↓↓↓

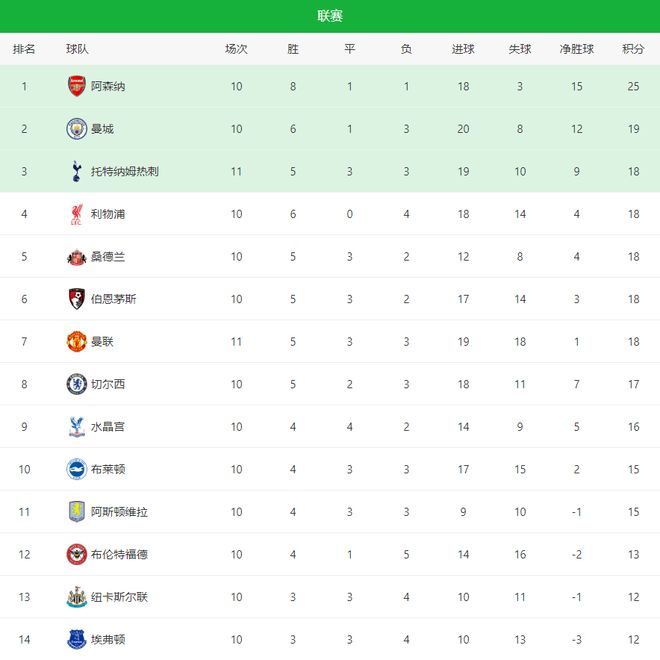Click the Arsenal club crest icon

(76, 86)
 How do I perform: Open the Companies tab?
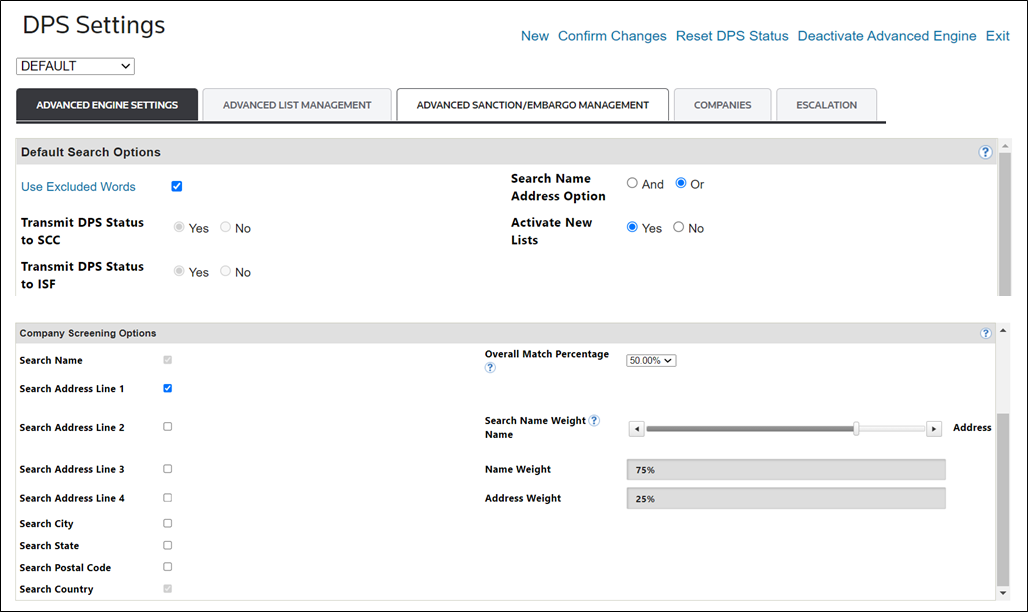[722, 105]
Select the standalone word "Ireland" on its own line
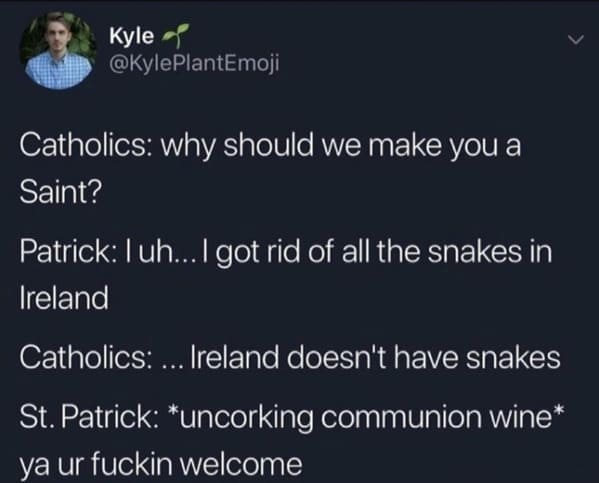 click(x=64, y=298)
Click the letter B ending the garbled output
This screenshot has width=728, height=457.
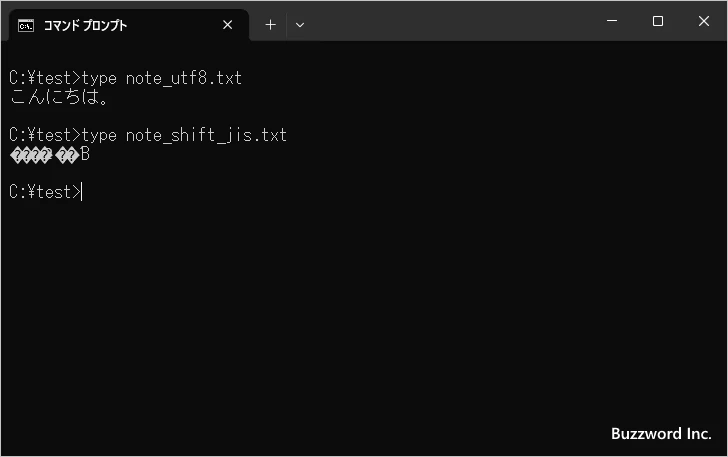85,154
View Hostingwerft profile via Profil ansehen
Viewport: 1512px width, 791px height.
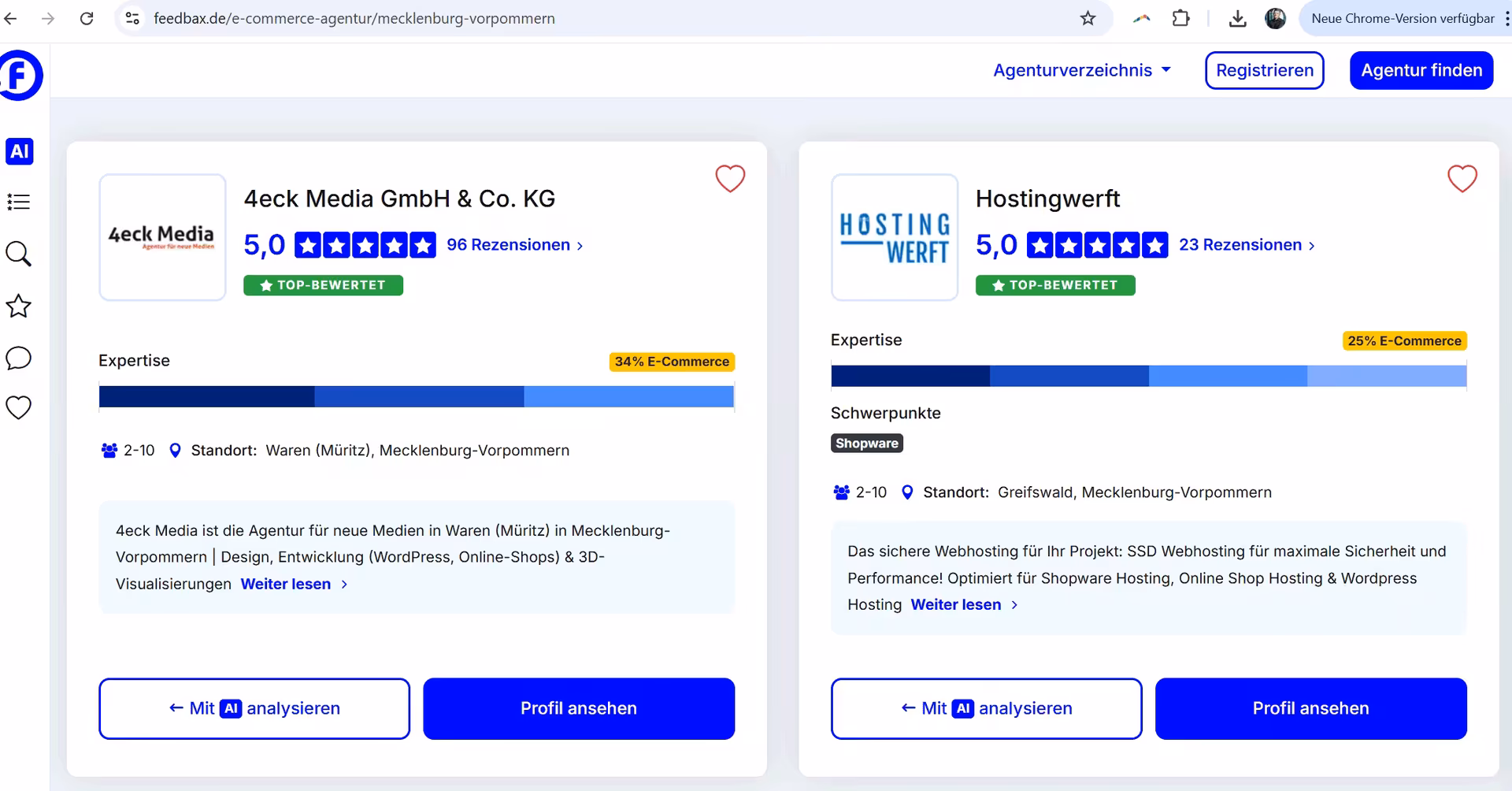click(1310, 708)
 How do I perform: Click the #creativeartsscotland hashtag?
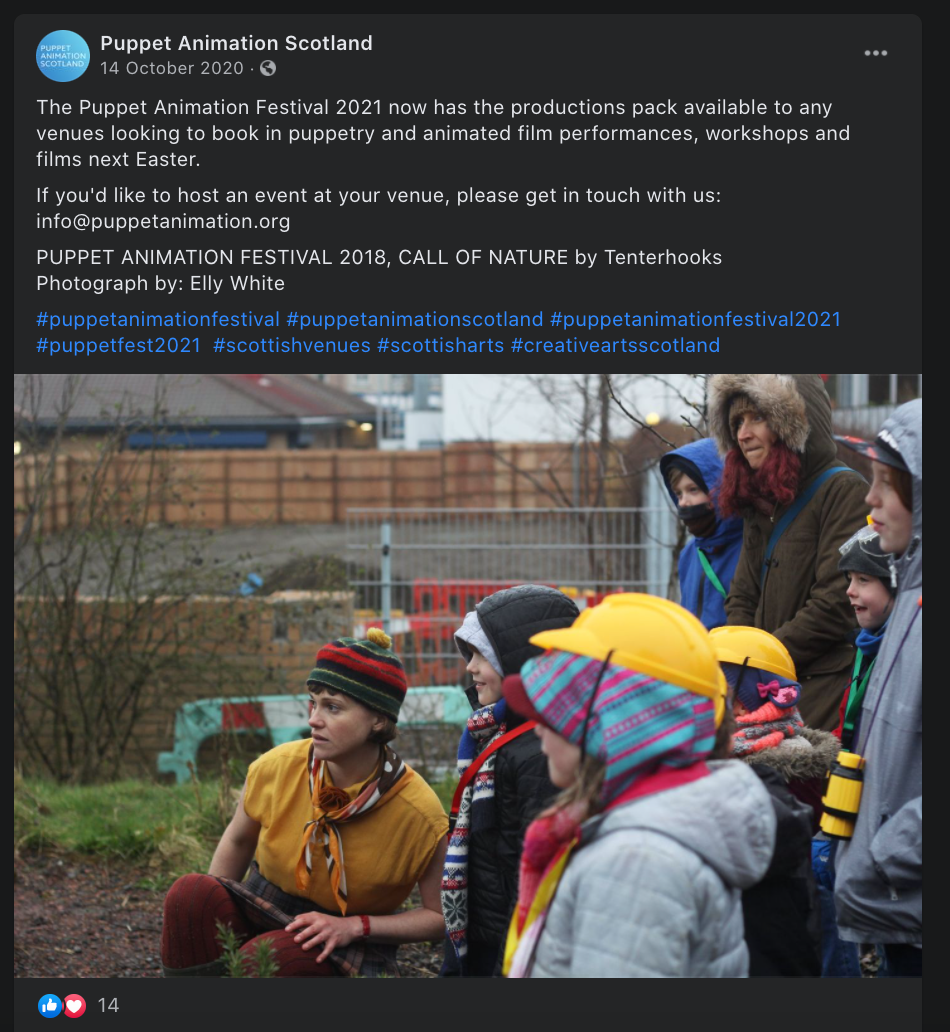616,346
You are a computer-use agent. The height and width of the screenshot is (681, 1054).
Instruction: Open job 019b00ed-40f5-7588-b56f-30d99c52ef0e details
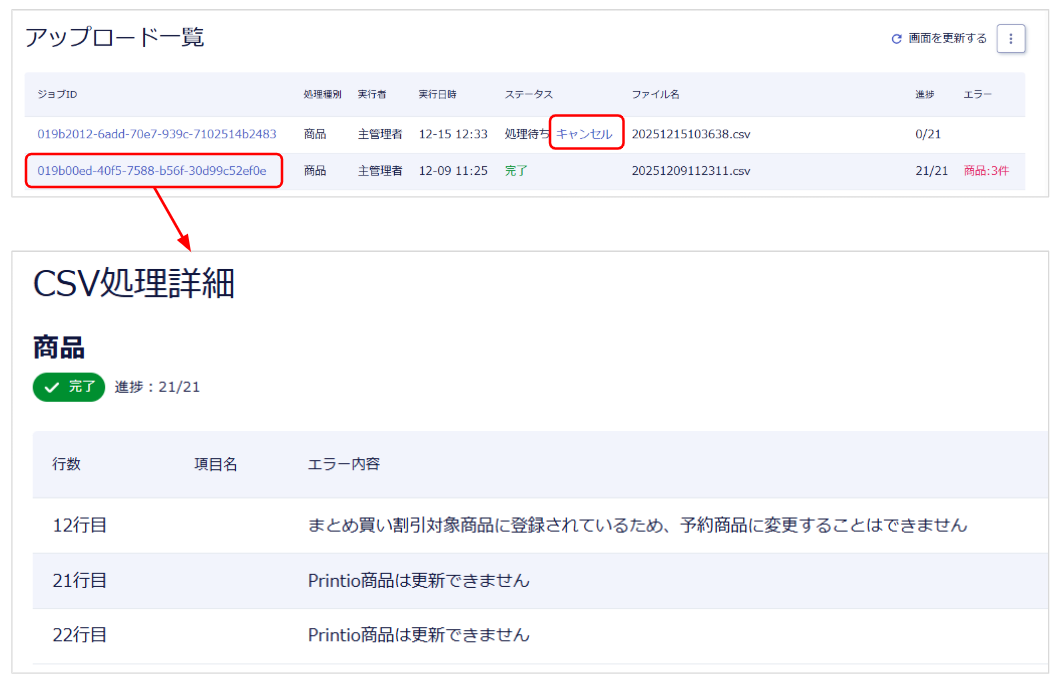coord(152,171)
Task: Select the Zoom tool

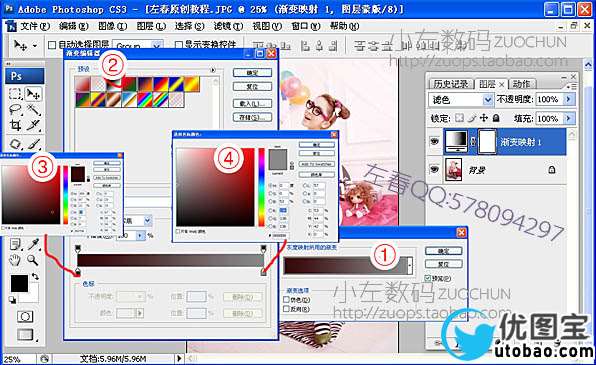Action: point(33,260)
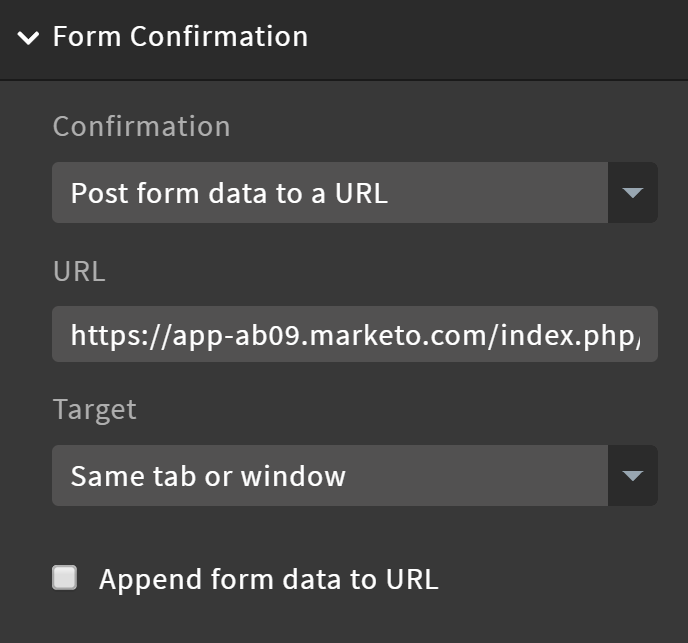Viewport: 688px width, 643px height.
Task: Click the Form Confirmation header title
Action: (180, 36)
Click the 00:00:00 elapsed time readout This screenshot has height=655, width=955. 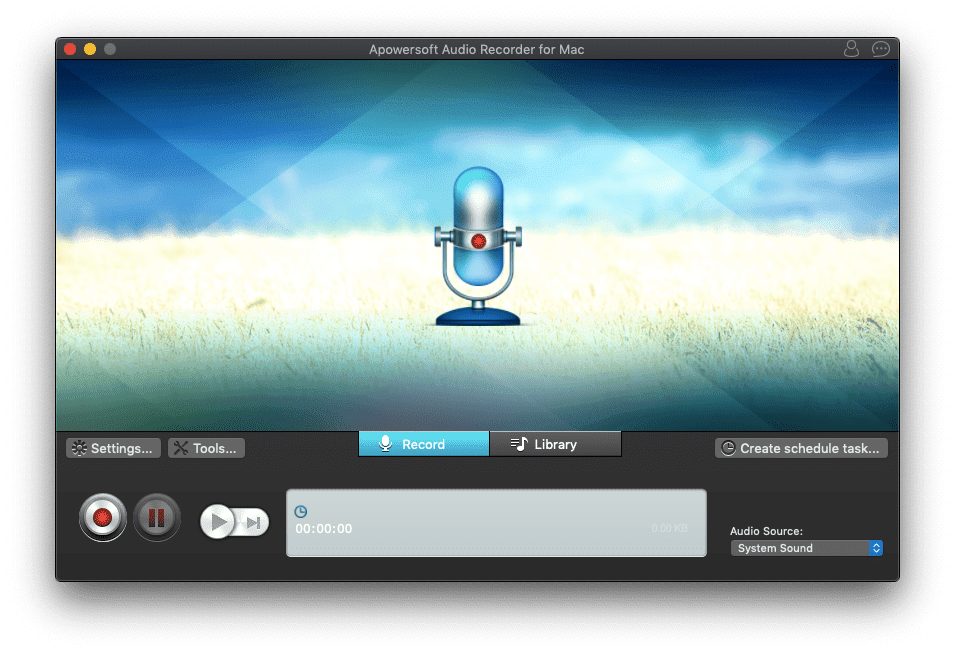(x=324, y=529)
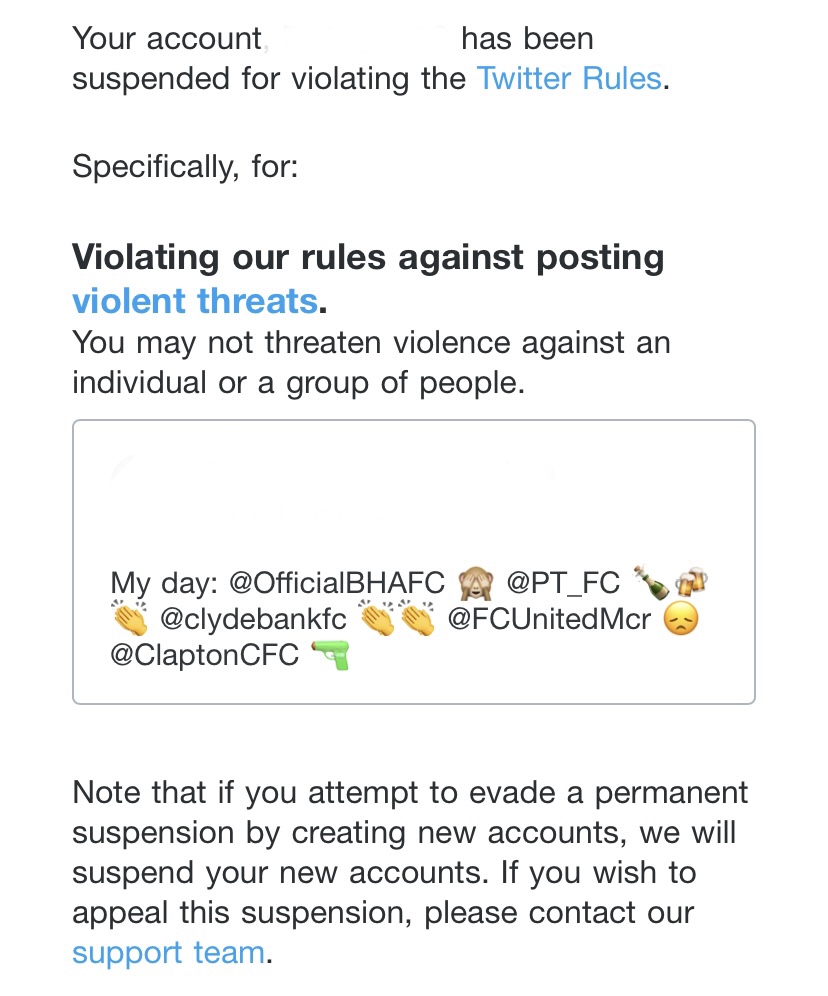Click the disappointed face emoji
This screenshot has height=996, width=828.
point(681,619)
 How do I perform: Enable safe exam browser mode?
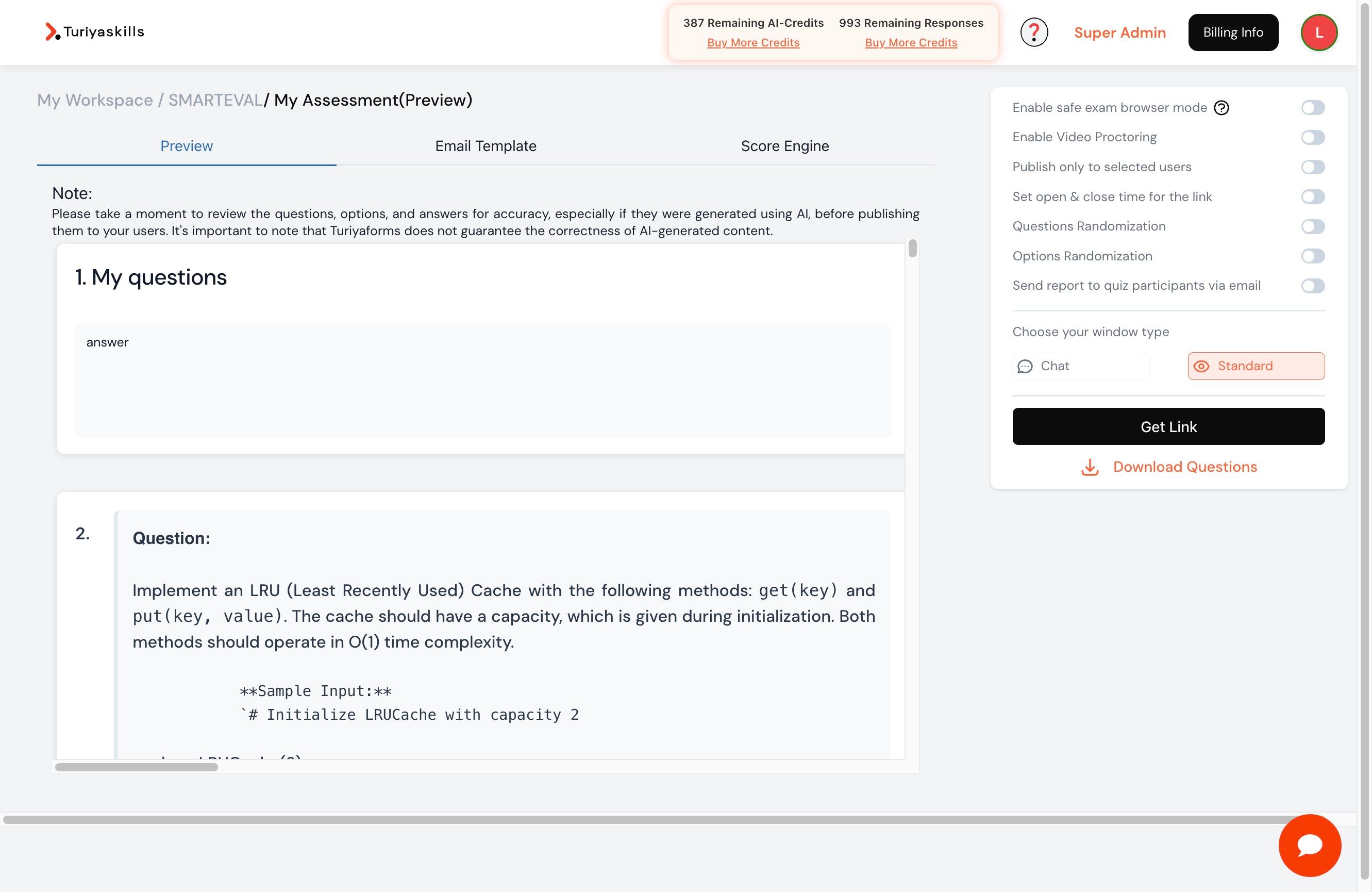pos(1313,107)

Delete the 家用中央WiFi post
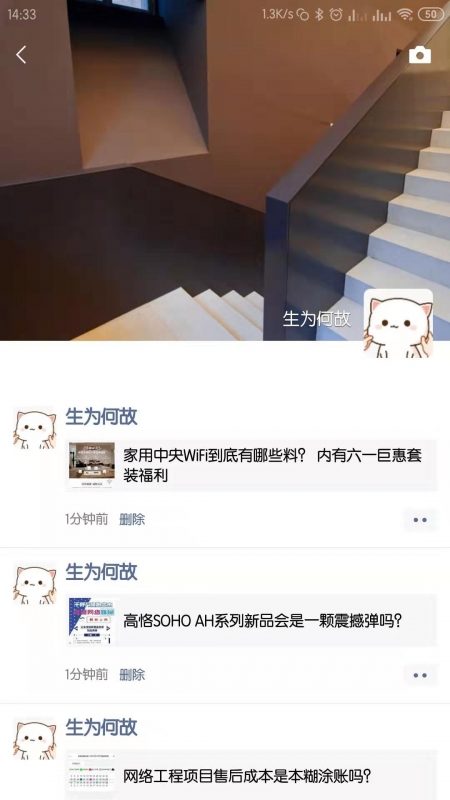(132, 519)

↑↑↑

Stated problem:
List each line of the entries above that contains the word "Select".

Worked solution:
Select the standalone word "Ireland" on its own line
Task: Select the Zoom tool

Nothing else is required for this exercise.